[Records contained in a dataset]
▽
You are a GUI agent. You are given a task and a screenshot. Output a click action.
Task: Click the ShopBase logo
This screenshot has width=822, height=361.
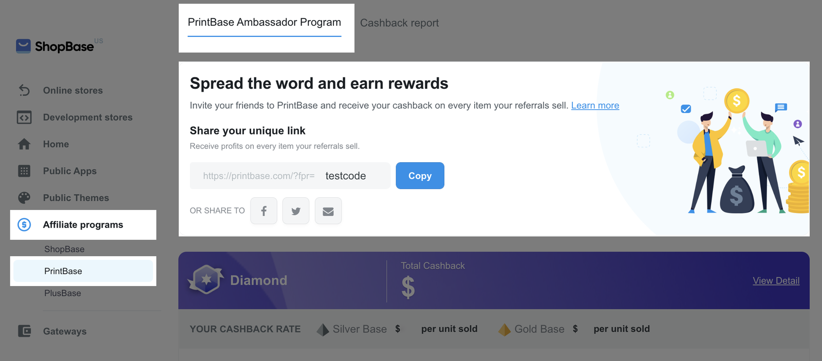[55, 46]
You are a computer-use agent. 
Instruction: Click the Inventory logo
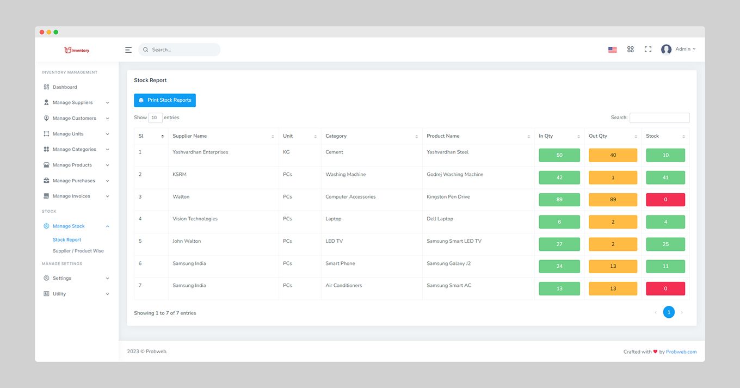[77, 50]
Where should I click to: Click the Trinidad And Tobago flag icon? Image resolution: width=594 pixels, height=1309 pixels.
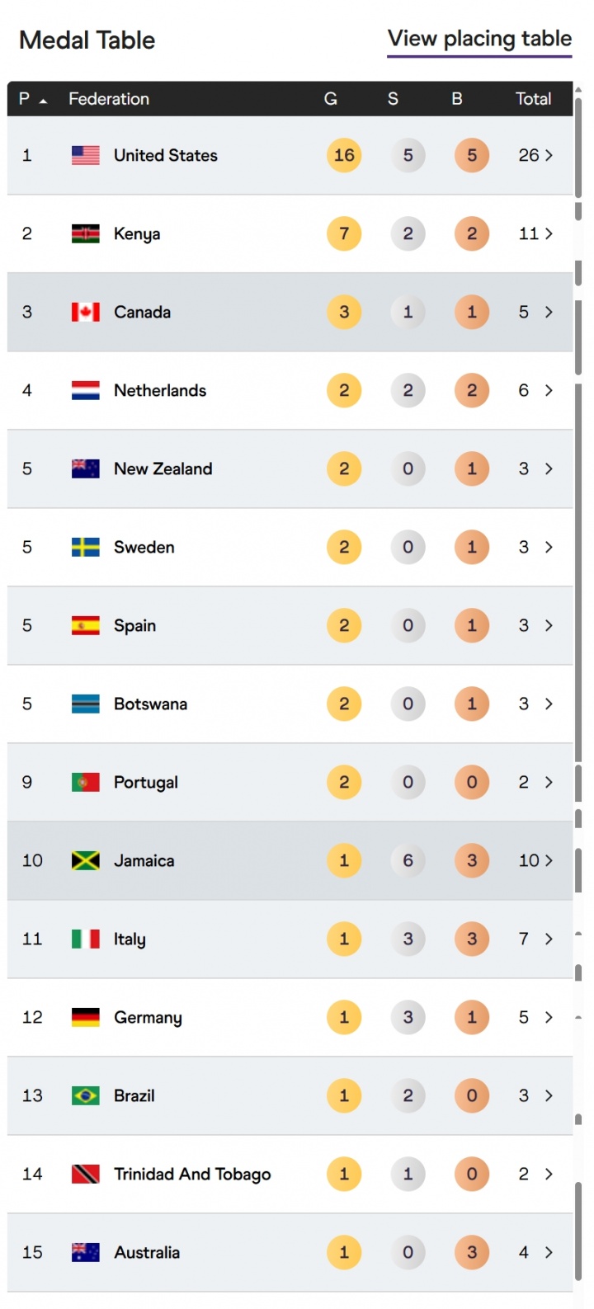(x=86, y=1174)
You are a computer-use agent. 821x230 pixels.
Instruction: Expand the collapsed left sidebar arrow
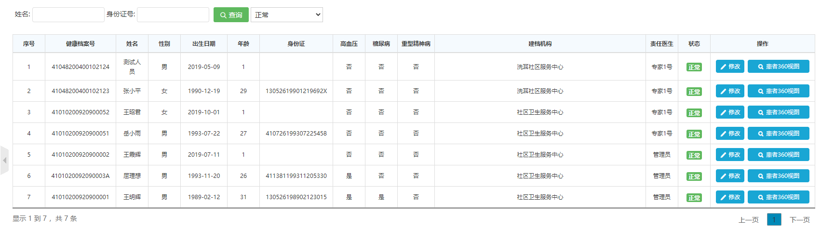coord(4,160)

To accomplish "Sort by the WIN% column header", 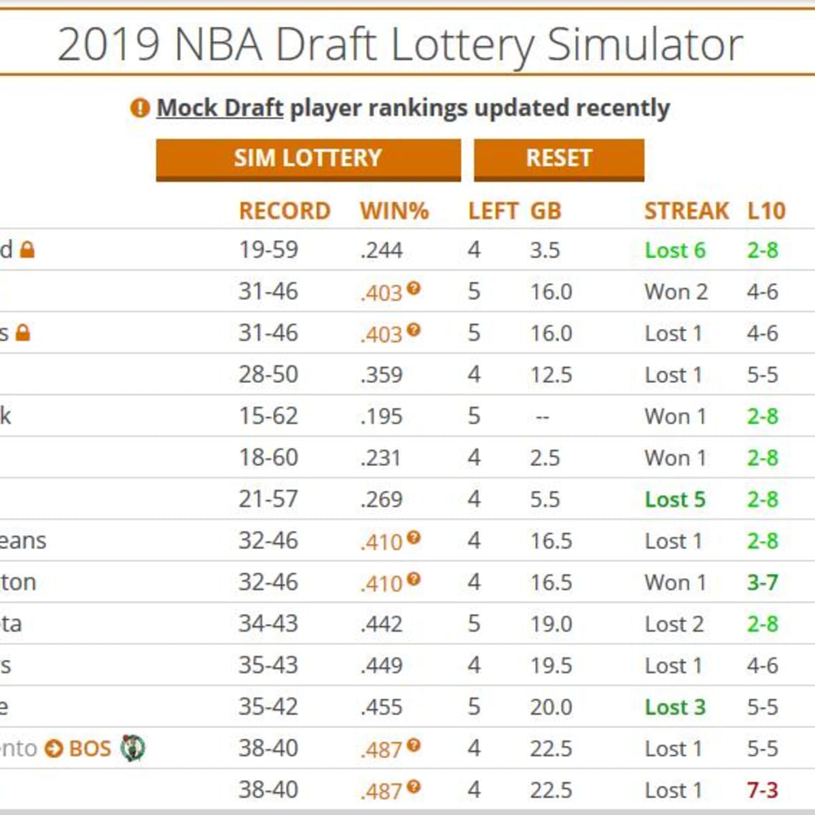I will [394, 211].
△
TASK INSTRUCTIONS:
Within the entries above, find each line where "agent" appears; copy every one.

RESULT OF THE TASK:
You are a GUI agent. You are given a task and a screenshot. Output a click action.
You are a computer-use agent. 
You are a computer-use agent. 821x230 pixels.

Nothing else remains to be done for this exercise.